* Problem *
Look below for the line that has "The height and width of the screenshot is (512, 583).". Set down the lines from there through the line that has "Given: Tap the camera icon to add photo", exactly as written.

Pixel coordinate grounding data

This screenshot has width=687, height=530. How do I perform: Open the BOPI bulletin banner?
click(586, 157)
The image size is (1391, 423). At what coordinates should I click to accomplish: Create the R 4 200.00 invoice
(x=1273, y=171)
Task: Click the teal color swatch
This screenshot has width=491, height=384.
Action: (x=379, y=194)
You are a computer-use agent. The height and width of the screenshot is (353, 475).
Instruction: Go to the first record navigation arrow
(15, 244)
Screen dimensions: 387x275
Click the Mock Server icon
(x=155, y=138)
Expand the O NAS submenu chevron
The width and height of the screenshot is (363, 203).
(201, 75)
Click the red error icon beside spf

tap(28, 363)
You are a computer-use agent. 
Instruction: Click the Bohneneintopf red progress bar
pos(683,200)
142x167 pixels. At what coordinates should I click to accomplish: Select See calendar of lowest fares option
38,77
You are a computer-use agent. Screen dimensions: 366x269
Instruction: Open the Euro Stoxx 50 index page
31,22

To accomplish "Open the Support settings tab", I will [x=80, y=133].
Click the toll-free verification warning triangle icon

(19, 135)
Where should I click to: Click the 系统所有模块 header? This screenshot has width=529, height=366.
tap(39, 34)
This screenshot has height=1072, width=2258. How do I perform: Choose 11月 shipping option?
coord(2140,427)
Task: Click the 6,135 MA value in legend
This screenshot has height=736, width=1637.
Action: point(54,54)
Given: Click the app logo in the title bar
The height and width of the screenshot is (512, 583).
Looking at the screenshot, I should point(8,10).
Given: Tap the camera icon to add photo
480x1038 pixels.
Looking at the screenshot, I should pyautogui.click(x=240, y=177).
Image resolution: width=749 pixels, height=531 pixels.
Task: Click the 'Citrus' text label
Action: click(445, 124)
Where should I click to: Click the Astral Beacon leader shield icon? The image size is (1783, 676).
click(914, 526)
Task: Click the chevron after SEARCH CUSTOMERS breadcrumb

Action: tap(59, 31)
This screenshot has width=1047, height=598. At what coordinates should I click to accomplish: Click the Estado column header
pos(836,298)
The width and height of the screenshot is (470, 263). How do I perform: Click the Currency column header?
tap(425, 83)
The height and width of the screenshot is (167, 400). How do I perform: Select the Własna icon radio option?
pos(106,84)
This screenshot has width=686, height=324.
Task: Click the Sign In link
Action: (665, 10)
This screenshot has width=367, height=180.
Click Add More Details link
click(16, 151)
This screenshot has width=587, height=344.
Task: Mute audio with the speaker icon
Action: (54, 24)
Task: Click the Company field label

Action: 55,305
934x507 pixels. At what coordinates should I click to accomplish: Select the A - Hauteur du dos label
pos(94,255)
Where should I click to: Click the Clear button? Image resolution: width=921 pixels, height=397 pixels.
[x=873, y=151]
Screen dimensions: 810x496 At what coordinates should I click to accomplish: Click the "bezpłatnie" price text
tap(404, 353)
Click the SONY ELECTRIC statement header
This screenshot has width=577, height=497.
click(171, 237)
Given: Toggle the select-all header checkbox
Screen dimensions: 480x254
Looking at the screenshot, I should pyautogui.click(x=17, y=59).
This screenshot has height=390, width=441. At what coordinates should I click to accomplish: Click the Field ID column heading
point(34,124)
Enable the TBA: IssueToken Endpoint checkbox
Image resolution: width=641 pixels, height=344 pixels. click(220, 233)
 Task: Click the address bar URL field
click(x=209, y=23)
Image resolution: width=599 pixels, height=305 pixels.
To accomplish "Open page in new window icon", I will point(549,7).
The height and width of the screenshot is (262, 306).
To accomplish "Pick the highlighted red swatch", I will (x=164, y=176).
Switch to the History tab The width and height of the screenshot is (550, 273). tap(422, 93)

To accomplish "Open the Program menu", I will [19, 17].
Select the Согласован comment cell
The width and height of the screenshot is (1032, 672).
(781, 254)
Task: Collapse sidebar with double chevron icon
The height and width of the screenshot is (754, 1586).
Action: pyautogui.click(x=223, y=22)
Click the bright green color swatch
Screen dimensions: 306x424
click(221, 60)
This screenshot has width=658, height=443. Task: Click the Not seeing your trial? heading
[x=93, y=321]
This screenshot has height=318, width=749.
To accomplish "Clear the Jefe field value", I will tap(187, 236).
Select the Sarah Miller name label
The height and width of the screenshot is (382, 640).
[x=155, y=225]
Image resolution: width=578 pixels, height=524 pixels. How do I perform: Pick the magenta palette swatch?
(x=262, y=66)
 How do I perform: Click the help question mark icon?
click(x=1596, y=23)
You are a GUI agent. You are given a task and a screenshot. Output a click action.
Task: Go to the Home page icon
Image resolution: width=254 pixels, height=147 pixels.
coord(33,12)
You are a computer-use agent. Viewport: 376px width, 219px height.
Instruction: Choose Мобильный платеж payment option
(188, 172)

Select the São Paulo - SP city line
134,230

* Written response *
The height and width of the screenshot is (512, 583).
Looking at the screenshot, I should point(8,10).
Given: Tap the camera icon to add photo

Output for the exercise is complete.